◆ WHAT TO WORK ON ◆
Excluding images, repeat the data exactly as given.

--- AVAILABLE DATA ---

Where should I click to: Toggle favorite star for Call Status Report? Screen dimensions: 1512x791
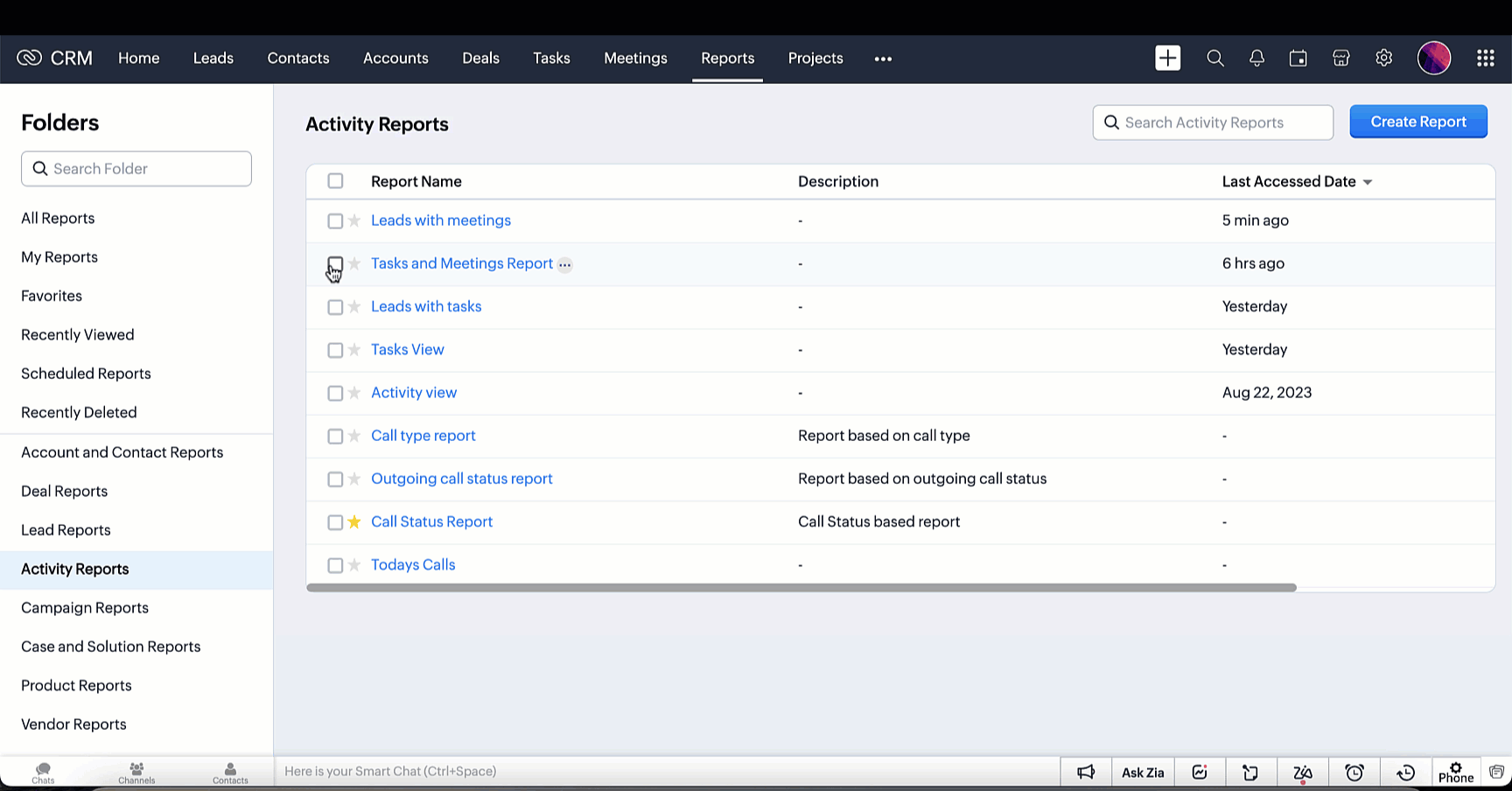354,522
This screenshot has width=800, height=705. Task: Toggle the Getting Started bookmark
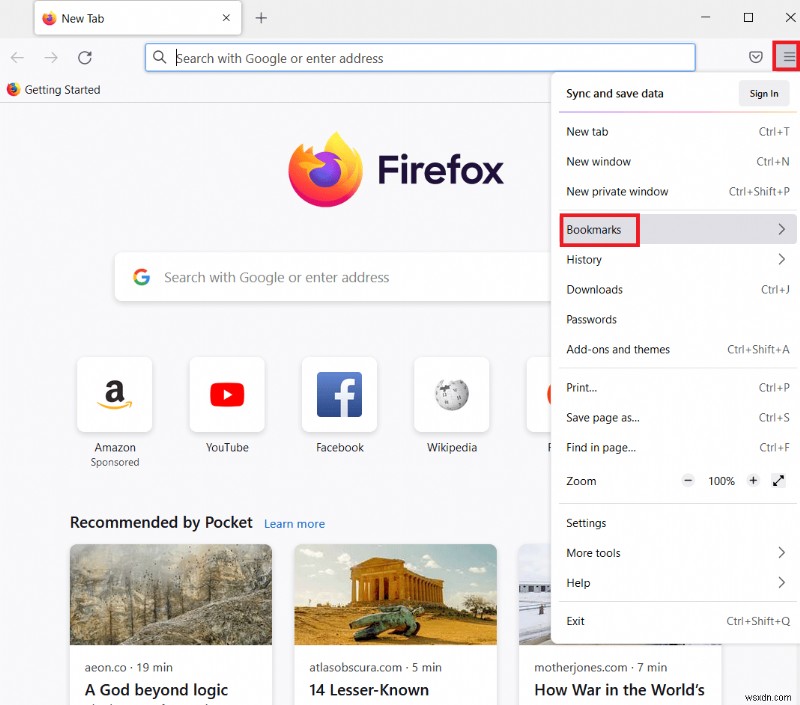pyautogui.click(x=53, y=89)
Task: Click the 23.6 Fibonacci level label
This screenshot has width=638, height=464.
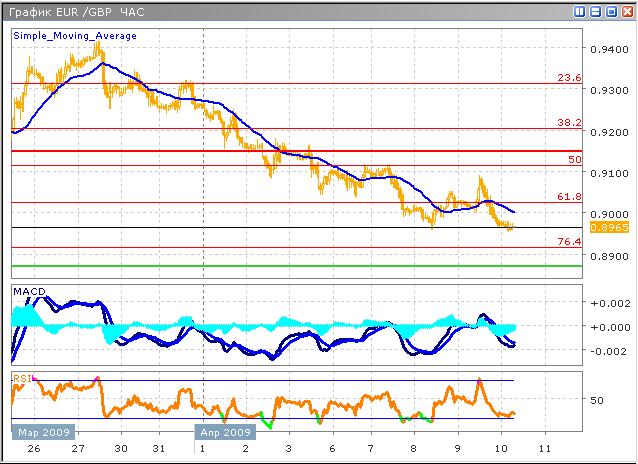Action: (569, 77)
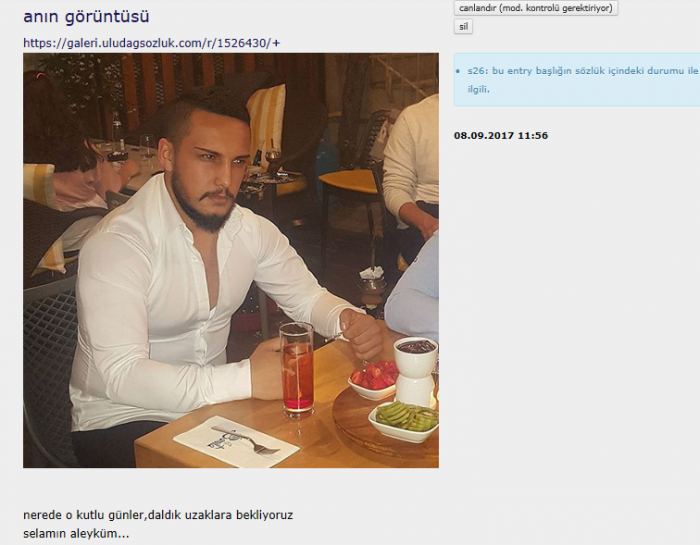The height and width of the screenshot is (545, 700).
Task: Click the napkin with fork in the photo
Action: click(x=237, y=440)
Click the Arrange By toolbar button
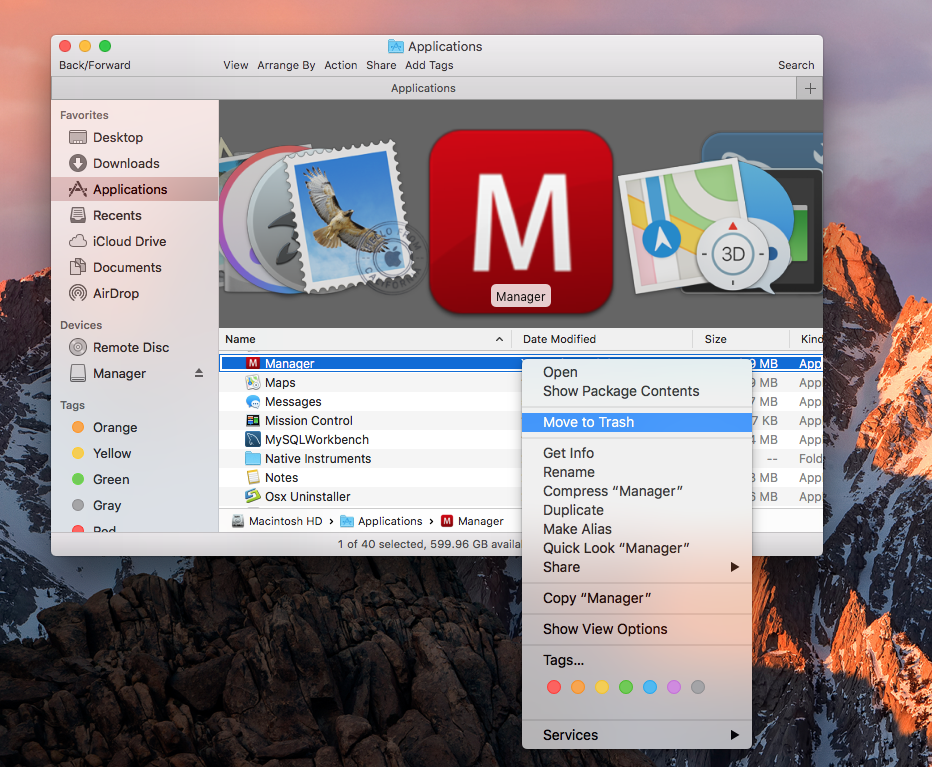 [286, 65]
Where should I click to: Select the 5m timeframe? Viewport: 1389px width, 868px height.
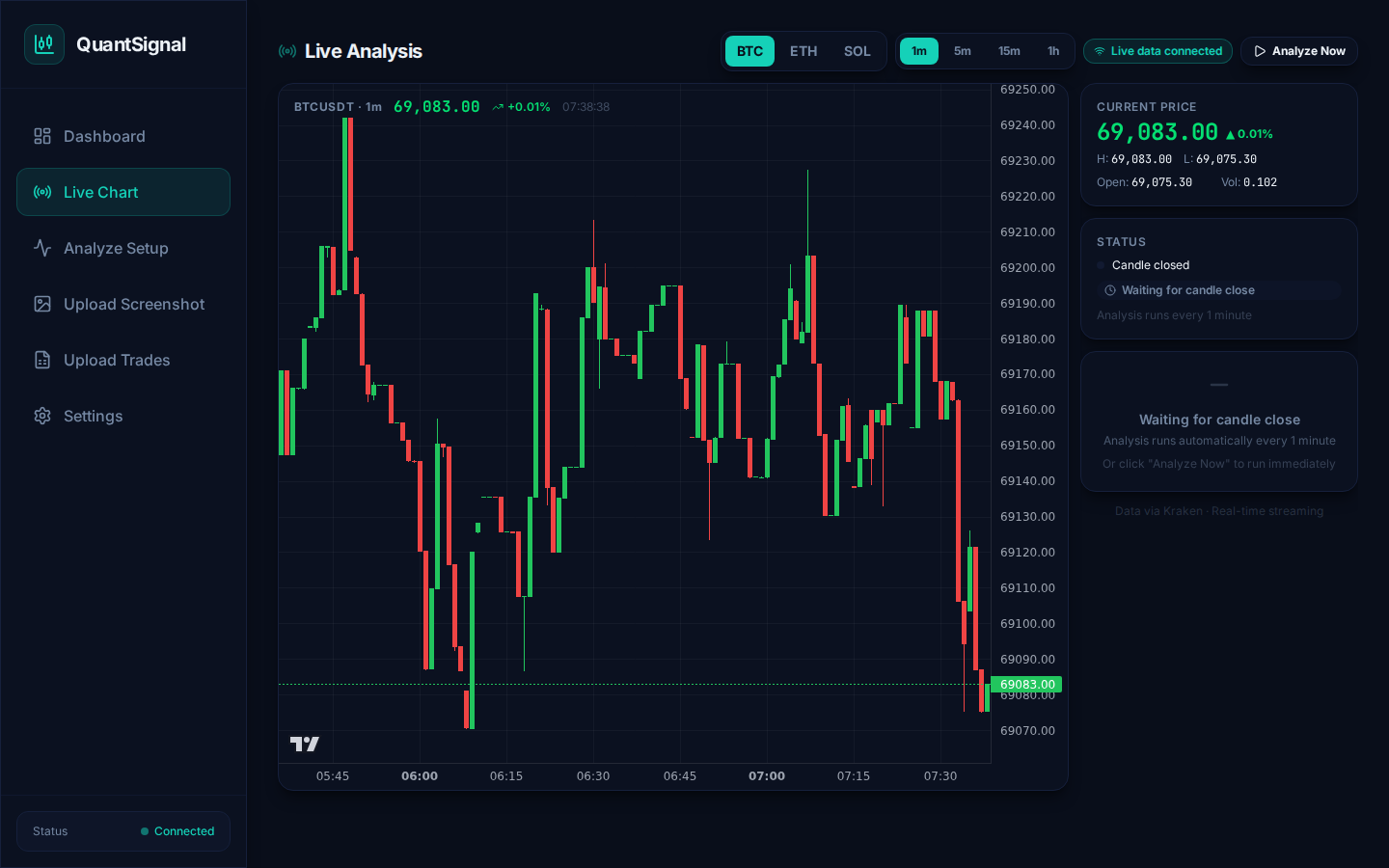click(x=962, y=51)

---

◆ EXERCISE SOLUTION ◆
Where should I click to: Toggle favorite star for Call Status Report? Screen dimensions: 1512x791
354,522
This screenshot has width=800, height=705. Task: Toggle the Getting Started bookmark
pyautogui.click(x=53, y=89)
Task: Click the 23.6 Fibonacci level label
This screenshot has width=638, height=464.
Action: (569, 77)
The height and width of the screenshot is (545, 700).
Task: Click the napkin with fork in the photo
Action: click(x=237, y=440)
Click the Arrange By toolbar button
 [286, 65]
Where should I click to: Select the 5m timeframe? Viewport: 1389px width, 868px height.
click(x=962, y=51)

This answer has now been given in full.